Abhishek Ghosh; Ajay Nayak; Ashish Panwar; Arkaprava Basu

GraCE: Unlocking CUDA Graphs with Compiler Support for ML Workloads

Abhishek Ghosh ,
Ajay Nayak ,
Ashish Panwar ,
Arkaprava Basu

2026 Operating Systems Design and Implementation | July 2026

Published by USENIX

As the performance gap between GPUs and CPUs keeps increasing, the kernel launch overhead is becoming a first-order bottleneck for many ML workloads. NVIDIA introduced CUDA Graphs to mitigate this issue by capturing and launching GPU kernels as a static DAG, thus avoiding per-kernel launch overhead. However, CUDA Graphs are surprisingly difficult to deploy correctly and efficiently.

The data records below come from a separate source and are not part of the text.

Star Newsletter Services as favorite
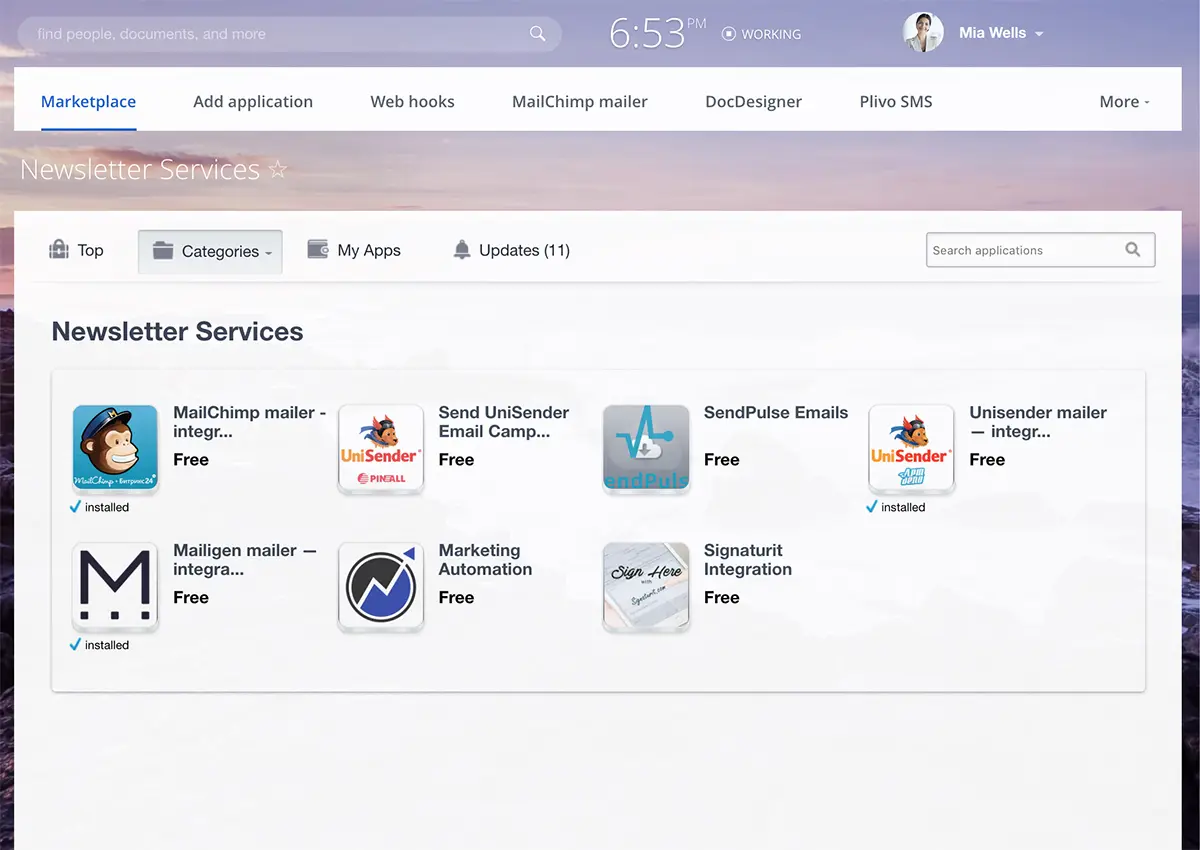This screenshot has width=1200, height=850. [x=278, y=170]
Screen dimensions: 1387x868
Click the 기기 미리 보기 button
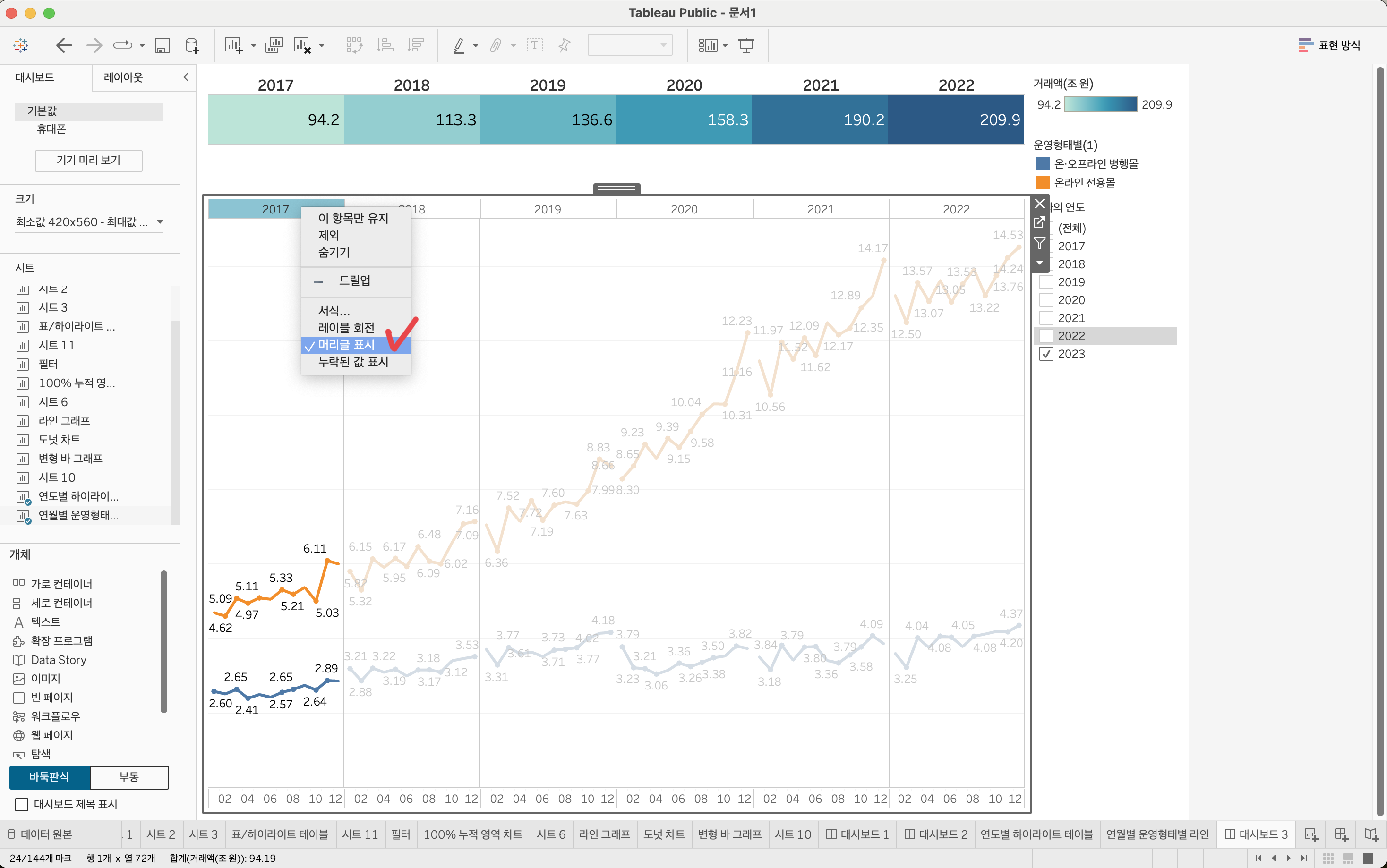(x=88, y=160)
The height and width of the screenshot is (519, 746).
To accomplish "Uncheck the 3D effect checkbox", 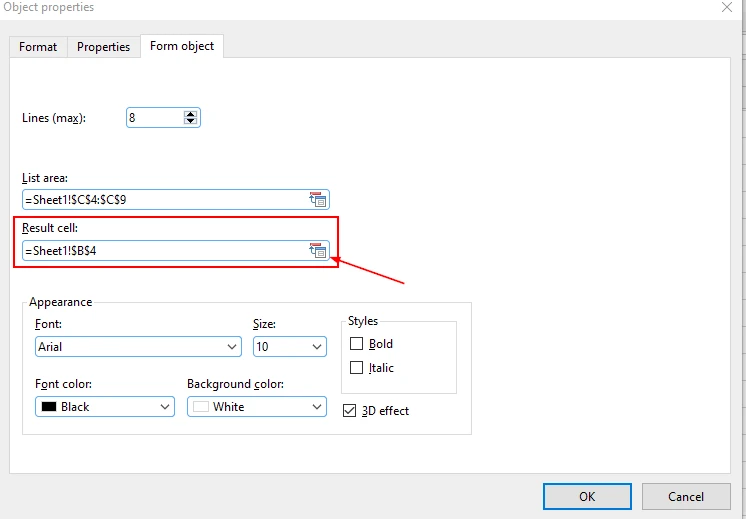I will coord(350,410).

We present GraCE, a CUDA Graph-aware compilation framework for ML workloads. GraCE introduces three key optimizations: (1) code transformations that broaden the applicability of CUDA Graphs, (2) elimination of excessive kernel-parameter copy overheads within captured graphs, and (3) selective deployment of CUDA Graphs guided by a cost–benefit analysis. GraCE integrates seamlessly with PyTorch2’s compilation pipeline and requires no changes to user code.